Monday, June 17, 2013

Effectiveness and safety on in-water resuscitation performed by lifeguards and laypersons




Effectiveness and safety on in-water resuscitation performed by lifeguards and laypersons: A crossover manikin study
Authors: Winkler B, et al.
Journal: Prehospital Emergency Care, July/September 2013

By focusing on hypoxia as our primary cause of systemic injury in the drowning patient, it goes without saying that we should try and reverse it as fast as possible.  It makes sense that providing oxygenation to the patient as soon as possible, even if still in the water, would improve overall outcome.  This positive effect was shown in the only major study on the subject by Dr Szpilman in 2004.  Despite these findings, primarily due to the fact that in-water resuscitation (IWR) is a difficult intervention to perform, there is still question about whether this should be standard treatment.  Current ERC and AHA guidelines call for its use, but specify that it should be done only if it doesn't greatly delay overall treatment/transport and if the rescuer is comfortable performing the task.

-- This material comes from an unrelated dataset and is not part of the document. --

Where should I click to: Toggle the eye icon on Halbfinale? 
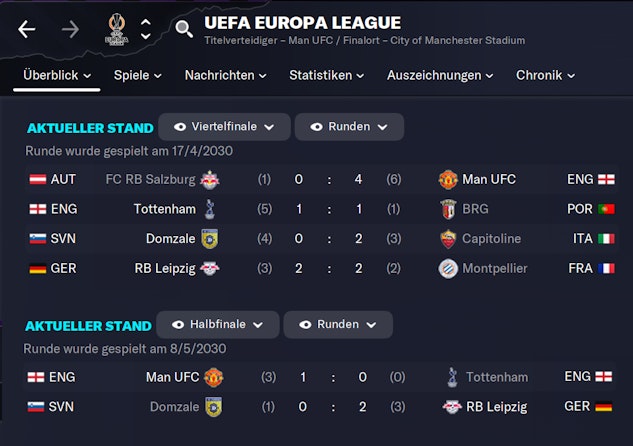click(x=179, y=325)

Dr Winkler, who previously authored a study on the use of various airway adjuncts in the water, reports his findings on a study using the same study set up, which is designed to measure total rescue time, number of airway submersions, and amount of water aspirated by a simulated manikin victim during the rescue.  This study was primarily focused on evaluating the effectiveness and difficulty of performing IWR, compared with non-ventilation (NV) rescues, using both trained lifeguards and lay-persons.

Important findings:

  • IWR significantly increased rescue time, number of submersions, and volume of aspirated water
    • Lifeguards had significantly better rescue times with IWR and NV
    • No difference in two groups in terms of aspiration with IWR
  • Lifeguards performed significantly better IWR (Tidal volume and minute ventilations)
    • Lifeguards had relatively constant tidal volumes, slightly above recommended volumes
    • Lay-persons had progressively decreasing volumes through out rescue
  • Both groups reported increased difficulty when performing IWR
In terms of how this affects my practice, I don't think the evidence is present to justify performing IWR on all victims or making it standard for all lifeguards to perform.  The current thought by leading experts is that IWR should be attempted if the estimated time to shore or boat is > 5 minutes, and I tend to agree.  I do however think that there is enough evidence for the improved outcome with early ventilation and for the feasibility of IWR to perform 2 breaths, signal to your land-based team, and then begin bringing the patient in.  The most important factor is the confidence and physical capabilities of the rescuer.  This study was performed in a controlled/simulated environment which cannot come close to matching the mental, physical, and environmental stress of a real-world rescue.  All in all, a well designed study to meets the intended goals, and another piece of evidence to keep in the back of our minds.